4. Explosion of sub-Chandrasekhar white dwarfs

The sub-Chandrasekhar model of SNIa (Woosley et al. 1980; Nomoto 1982; Woosley et al. 1986; Iben & Tutukov 1991; Limongi & Tornambe 1991; Livne & Glasner 1991; Woosley & Weaver 1994; García-Senz et al. 1999) was challenged 14 years ago because its spectra was excessively blue compared to SNIa observations (Höflich & Khokhlov 1996). This disagreement had its origin in the assumption that a thick helium layer was necessary to detonate a sub-Chandrasekhar white dwarf. However, there has been renewed interest in this kind of explosion because of the possibility that they produce a new class of underluminous supernovae (Bildsten et al. 2007), and the finding that a white dwarf detonation is possible for lower helium shell masses than previously thought (Fink et al. 2010). This last point allows a better agreement with SNIa optical properties (Kromer et al. 2010) but the models still show some deficiencies, particularly in terms of their lack of a central region rich in stable Fe-group elements, as demanded by infrared observations of SNIa (Höflich et al. 2004). One possible solution for this deficiency, proposed by Kromer et al. (2010), might be a higher neutron excess in the central regions of the white dwarf caused by gravitational settling of ²²Ne during white dwarf cooling. We test this hypothesis in the following.
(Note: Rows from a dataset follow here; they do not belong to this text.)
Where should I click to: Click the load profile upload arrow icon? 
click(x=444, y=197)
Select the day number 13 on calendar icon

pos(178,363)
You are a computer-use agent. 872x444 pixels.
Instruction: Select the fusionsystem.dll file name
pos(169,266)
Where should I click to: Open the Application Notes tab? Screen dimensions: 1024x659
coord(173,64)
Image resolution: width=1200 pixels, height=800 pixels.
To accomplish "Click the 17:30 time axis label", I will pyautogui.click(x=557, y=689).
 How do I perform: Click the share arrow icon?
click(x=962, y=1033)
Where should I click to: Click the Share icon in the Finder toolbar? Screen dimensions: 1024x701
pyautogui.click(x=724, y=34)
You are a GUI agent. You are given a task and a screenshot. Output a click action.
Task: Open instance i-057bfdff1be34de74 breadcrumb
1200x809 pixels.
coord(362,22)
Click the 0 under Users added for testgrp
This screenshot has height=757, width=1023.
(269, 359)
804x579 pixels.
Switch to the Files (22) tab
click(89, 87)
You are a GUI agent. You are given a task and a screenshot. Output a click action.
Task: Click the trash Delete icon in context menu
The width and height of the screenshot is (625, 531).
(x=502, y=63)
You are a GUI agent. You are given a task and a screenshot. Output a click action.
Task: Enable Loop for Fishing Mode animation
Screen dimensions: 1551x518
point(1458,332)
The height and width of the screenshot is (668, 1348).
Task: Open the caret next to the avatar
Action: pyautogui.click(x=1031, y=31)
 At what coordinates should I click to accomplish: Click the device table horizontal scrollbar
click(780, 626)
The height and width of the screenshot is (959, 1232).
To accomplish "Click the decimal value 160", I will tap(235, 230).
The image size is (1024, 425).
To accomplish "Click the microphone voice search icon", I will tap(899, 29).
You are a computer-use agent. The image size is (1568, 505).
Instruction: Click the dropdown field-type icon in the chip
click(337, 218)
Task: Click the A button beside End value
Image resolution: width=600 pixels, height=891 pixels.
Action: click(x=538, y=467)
The initial models used in our sub-Chandrasekhar explosion calculations are composed of a carbon-oxygen core and a helium envelope. The core has the same chemical structure as the carbon-oxygen core in the 1 M_⊙ white dwarf evolved with the LPCODE code (Sect. 2), taken at different ages since the beginning of the cooling process. The envelope has a mass of 0.080 M_⊙ and is composed of 100% He. The mechanical structure of the white dwarf that resulted from the cooling sequences was readjusted to reestablish the hydrostatic equilibrium taking into account the envelope. As a result, the central density changed from  ~3.5 × 10⁷ g   cm^-3, as given by the cooling sequences, to  ~5.8 × 10⁷ g   cm^-3 in our initial models. The density at the base of the He envelope was  ~2.1 × 10⁶ g   cm^-3.

The models we computed are summarized in Table 2. The models were calculated at two different ages of the progenitor white dwarf, and the initial He detonation was started at two different locations: just at the base of the helium envelope, and at an altitude of 70 km above this. We also computed a reference model in which the composition of the core is uniform and has equal mass fractions of carbon and oxygen (first row in Table 2).

The precise point at which He detonates is not known with precision because of unresolved convective motions during the first stages of He burning at the base of the envelope, so the above procedure allows us to evaluate the impact of the chemical differentiation of the white dwarf in two extreme conditions. Detonating helium at different altitudes can have consequences for the outcome of the inward shock wave that is launched into the white dwarf core (Livne & Glasner 1991). If He ignition occurs at a high enough altitude above the core, the He detonation wave has time to develop well before it arrives at the core and it can be strong enough then to directly induce an inwardly moving carbon detonation. This possibility depends as well on the carbon mass fraction at the outermost part of the core, which in turn depends on the age of the progenitor white dwarf.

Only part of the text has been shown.